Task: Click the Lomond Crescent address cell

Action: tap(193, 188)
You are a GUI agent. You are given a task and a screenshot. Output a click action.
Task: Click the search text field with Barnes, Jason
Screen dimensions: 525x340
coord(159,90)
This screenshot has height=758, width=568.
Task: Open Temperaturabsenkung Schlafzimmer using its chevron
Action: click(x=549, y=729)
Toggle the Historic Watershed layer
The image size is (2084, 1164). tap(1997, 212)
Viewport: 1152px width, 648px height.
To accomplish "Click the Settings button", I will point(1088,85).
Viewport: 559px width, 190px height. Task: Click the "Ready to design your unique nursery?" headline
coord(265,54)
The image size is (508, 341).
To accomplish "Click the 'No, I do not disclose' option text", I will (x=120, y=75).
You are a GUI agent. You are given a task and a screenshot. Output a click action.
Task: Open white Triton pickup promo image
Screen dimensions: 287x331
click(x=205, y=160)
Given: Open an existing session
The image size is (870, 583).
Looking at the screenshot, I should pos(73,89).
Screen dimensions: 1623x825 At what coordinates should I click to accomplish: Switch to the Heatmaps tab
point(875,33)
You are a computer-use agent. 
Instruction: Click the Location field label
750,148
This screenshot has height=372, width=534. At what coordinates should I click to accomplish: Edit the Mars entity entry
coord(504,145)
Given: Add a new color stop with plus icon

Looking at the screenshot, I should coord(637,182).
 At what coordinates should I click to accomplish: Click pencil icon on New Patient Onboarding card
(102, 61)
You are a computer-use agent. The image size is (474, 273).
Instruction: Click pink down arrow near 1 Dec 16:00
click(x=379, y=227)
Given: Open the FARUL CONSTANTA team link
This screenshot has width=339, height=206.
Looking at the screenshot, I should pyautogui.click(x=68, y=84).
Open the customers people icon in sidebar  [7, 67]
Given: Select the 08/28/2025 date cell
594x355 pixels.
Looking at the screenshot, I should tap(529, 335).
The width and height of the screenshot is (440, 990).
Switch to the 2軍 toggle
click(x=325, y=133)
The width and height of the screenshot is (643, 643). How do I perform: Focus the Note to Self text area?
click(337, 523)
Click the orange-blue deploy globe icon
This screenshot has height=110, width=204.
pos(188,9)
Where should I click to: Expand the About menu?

+--

• TASK PROMPT:
Reproduce every line above, character for character, with nothing added, dropped, or reordered.

• COMPLETE OUTPUT:
Task: Click the Lomond Crescent address cell

Action: tap(193, 188)
You are a GUI agent. You are given a task and a screenshot. Output a click action.
Task: Click the search text field with Barnes, Jason
Screen dimensions: 525x340
coord(159,90)
This screenshot has height=758, width=568.
Task: Open Temperaturabsenkung Schlafzimmer using its chevron
Action: click(x=549, y=729)
Toggle the Historic Watershed layer
The image size is (2084, 1164). tap(1997, 212)
Viewport: 1152px width, 648px height.
To accomplish "Click the Settings button", I will point(1088,85).
Viewport: 559px width, 190px height. Task: Click the "Ready to design your unique nursery?" headline
coord(265,54)
The image size is (508, 341).
To accomplish "Click the 'No, I do not disclose' option text", I will (x=120, y=75).
You are a GUI agent. You are given a task and a screenshot. Output a click action.
Task: Open white Triton pickup promo image
Screen dimensions: 287x331
click(x=205, y=160)
Given: Open an existing session
The image size is (870, 583).
Looking at the screenshot, I should pos(73,89).
Screen dimensions: 1623x825 At what coordinates should I click to accomplish: Switch to the Heatmaps tab
point(875,33)
You are a computer-use agent. 
Instruction: Click the Location field label
750,148
This screenshot has height=372, width=534. At what coordinates should I click to accomplish: Edit the Mars entity entry
coord(504,145)
Given: Add a new color stop with plus icon

Looking at the screenshot, I should coord(637,182).
 At what coordinates should I click to accomplish: Click pencil icon on New Patient Onboarding card
(102, 61)
You are a computer-use agent. The image size is (474, 273).
Instruction: Click pink down arrow near 1 Dec 16:00
click(x=379, y=227)
Given: Open the FARUL CONSTANTA team link
This screenshot has width=339, height=206.
Looking at the screenshot, I should pyautogui.click(x=68, y=84).
Open the customers people icon in sidebar  [7, 67]
Given: Select the 08/28/2025 date cell
594x355 pixels.
Looking at the screenshot, I should tap(529, 335).
The width and height of the screenshot is (440, 990).
Switch to the 2軍 toggle
click(x=325, y=133)
The width and height of the screenshot is (643, 643). How do I perform: Focus the Note to Self text area?
click(337, 523)
Click the orange-blue deploy globe icon
This screenshot has height=110, width=204.
pos(188,9)
Where should I click to: Expand the About menu?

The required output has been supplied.